There are sixteen different topologies of eight-bar linkages which are distinguished by their non-isomorphic linkage graphs. Of these 16 topologies, nine are in class (4, 4, 0, 0), five are in (5, 2, 1, 0) and two in (6, 0, 2, 0).

==The Peaucellier linkage==
The Peaucellier linkage (or Peaucellier-Lipkin cell, or Peaucellier-Lipkin Inversor) is an eight-bar linkage constructed from hinged joints that traces a pure straight line from a rotary input. It is named after Charles-Nicolas Peaucellier (1832-1913), a French army officer, and Yom Tov Lipman Lipkin (1846-1876), a Lithuanian Jew and son of the famed Rabbi Israel Salanter.

This linkage clearly consists of eight bars when the ground frame is counted as a bar. The Chebychev–Grübler–Kutzbach criterion shows that an eight-bar linkage must have ten single degree-of-freedom joints, while the Peaucellier linkage appears to have only six hinged joints. This is resolved by noting that four of the hinged joints each connect three bars. This is considered to be a special case of two joints that are located in the same place. Thus, six plus four provides the 10 one degree-of-freedom joints.

The Peaucellier linkage is a (4, 4, 0, 0) eight-bar linkage, which means four of the bars have two joints and four bars have three joints.

Animation of one leg of Theo Jansen's Strandbeest

==The Jansen linkage==
The eight bars of the Jansen linkage, which include the ground frame, are readily identified, and include two triangular links. In this case only seven of the 10 hinged joints are readily identified. However, there are three joints that connect three links. The first is the end of the drive crank, the second is the other base pivot and the third is one side of the triangle that forms the lower leg.

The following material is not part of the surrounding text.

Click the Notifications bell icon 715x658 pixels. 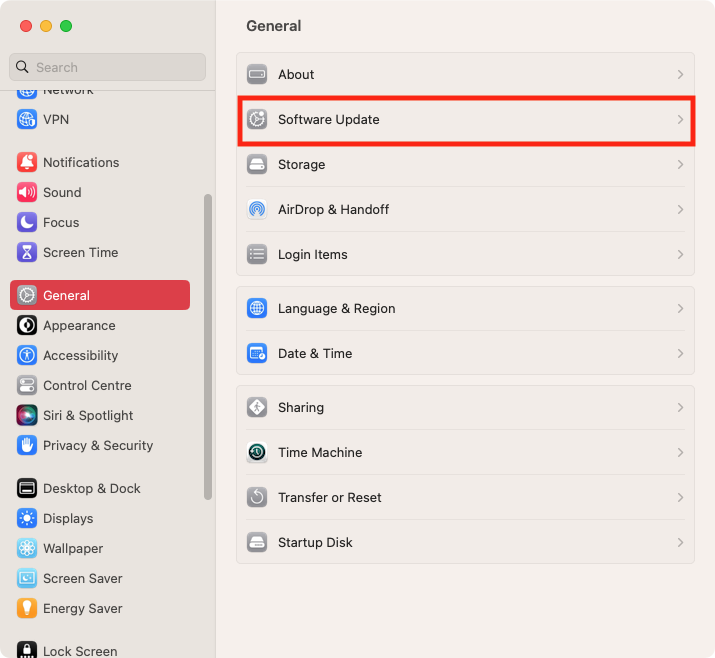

Separating these overlapping joints provides three additional joints so there are 10 single degree-of-freedom joints.

The Jansen linkage is of type (5, 2, 1, 0), because the upper triangular link supports four joints, two of which overlap at the ground joint, the lower triangular link and the input crank connect three joints and are ternary links. The remaining five links, which includes the ground link, are binary links.